Tener un hermano sólo un año mayor le da alegría y conexión a Dani. William dice que al principio lo asustó Dani. “Hacía cosas raras”. Pero él siempre quiso alguien con quien jugar. No le importa que no pueda andar en bicicleta con él o jugar al Monopoly. “Yo la paseo en mi jeep, y ella toca la bocina. Está aprendiendo a mezclar los naipes y otras cosas”.

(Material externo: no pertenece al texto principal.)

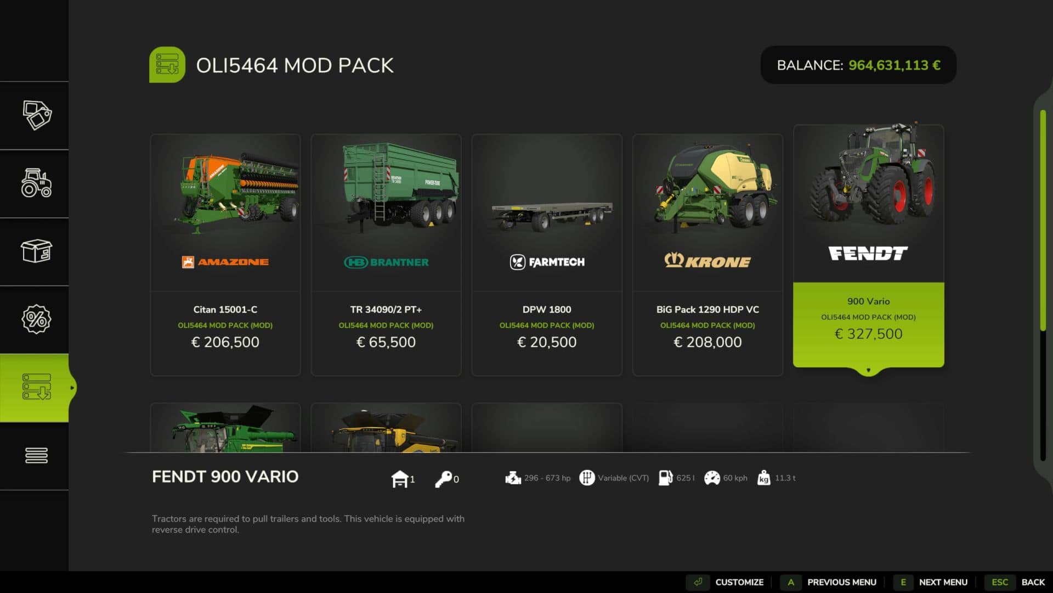Open the sales percent badge icon
Screen dimensions: 1053x593
coord(36,319)

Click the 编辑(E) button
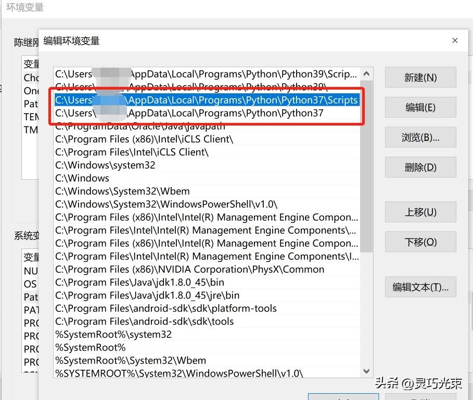point(420,107)
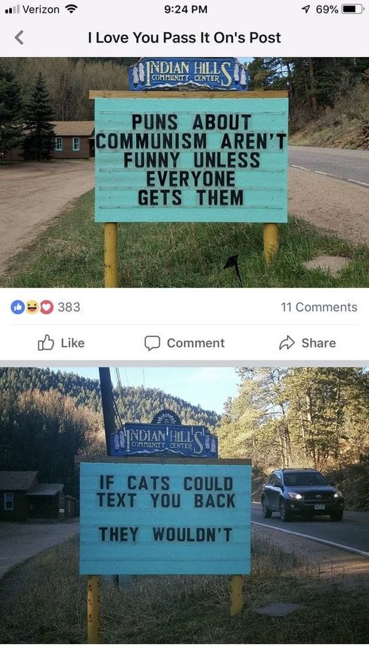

Él no podía creer que Dani jamás hubiera paseado a un perro o comido un helado en un cucurucho. La enseñó a jugar a las escondidas y a aplastar plastilina entre los dedos. También le enseñó que era seguro caminar en la arena, divertido hacer pompas de jabón, y que estaba bien llorar; si algo le dolía, para que alguien fuera a consolarla. Asimismo, le enseñó cómo abrir un regalo o cómo pinchar papas fritas y mojarlas en ketchup.

Bernie espera que, algún día, ella pueda llamarlo “papi”, que se case o al menos viva de forma independiente. Pero si eso no llega a ocurrir, dice, “no importa. Para mí, lo importante es que me bese y me abrace”.
William estaba acostumbrado a vivir como hijo único, pero desde que llegó Dani, ella recibe casi toda la atención de sus padres. “Los necesita más que yo”, comenta. Le regaló sus juguetes viejos, sus “películas infantiles” y sus libros para chicos. Incluso se cambió de habitación para que ella pudiera dormir en el segundo piso. Sus padres pintaron las paredes de rosa y llenaron el armario con vestidos de colores alegres.

Por ahora, Bernie y Diane están de acuerdo en darle a Dani lo que nunca había tenido: comodidad, estabilidad, atención y afecto. Una cama de verdad, una familia.

Ahora, Bernie lleva a Dani a la cama y le coloca su pelo castaño sobre la almohada. “Buenas noches”, le dice, besando su frente. “Buenas noches, querida”, dice Diane desde la puerta, y William le habla desde el pasillo: “Buenas noches, mamá y papá; buenas noches, Dani”.

Los Lierow esperan que, algún día, ella les responda.